The generalized form of this range-request-based streaming approach looks something like my project VirtualiZarr [0].
Many of these scientific file formats (HDF5, netCDF, TIFF/COG, FITS, GRIB, JPEG and more) are essentially just contiguous multidimensional array(/"tensor") chunks embedded alongside metadata about what's in the chunks. Efficiently fetching these from object storage is just about efficiently fetching the metadata up front so you know where the chunks you want are [1].
The data model of Zarr [2] generalizes this pattern pretty well, so that when backed by Icechunk [3], you can store a "datacube" of "virtual chunk references" that point at chunks anywhere inside the original files on S3.
This allows you to stream data out as fast as the S3 network connection allows [4], and then you're free to pull that directly, or build tile servers on top of it [5].
In the Pangeo project and at Earthmover we do all this for Weather and Climate science data. But the underlying OSS stack is domain-agnostic, so works for all sorts of multidimensional array data, and VirtualiZarr has a plugin system for parsing different scientific file formats.
I would love to see if someone could create a virtual Zarr store pointing at this WSI data!

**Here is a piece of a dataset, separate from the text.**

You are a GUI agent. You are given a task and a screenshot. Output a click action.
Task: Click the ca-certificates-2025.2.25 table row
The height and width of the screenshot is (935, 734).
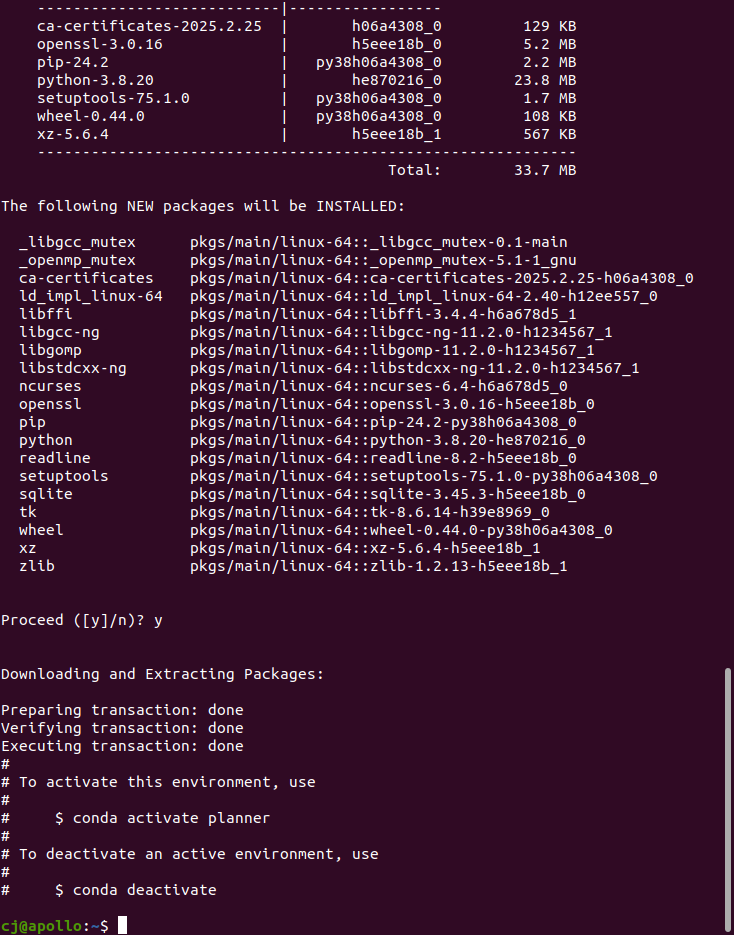306,26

Sounds like an approach that would also work for ML model weights files — just another kind of multidimensional array with metadata.
I wonder what exactly the big multi-model AI companies are doing to optimize model cold-start latency, and how much it just looks like Zarr on top of on-prem object storage.
> Many of these scientific file formats (HDF5, netCDF, TIFF/COG, FITS, GRIB, JPEG and more) are essentially just contiguous multidimensional array(/"tensor") chunks
Yeah, a recurring thought is that these should condense into Apache Arrow queried by DuckDB but there must be some reason for this not to have already happened.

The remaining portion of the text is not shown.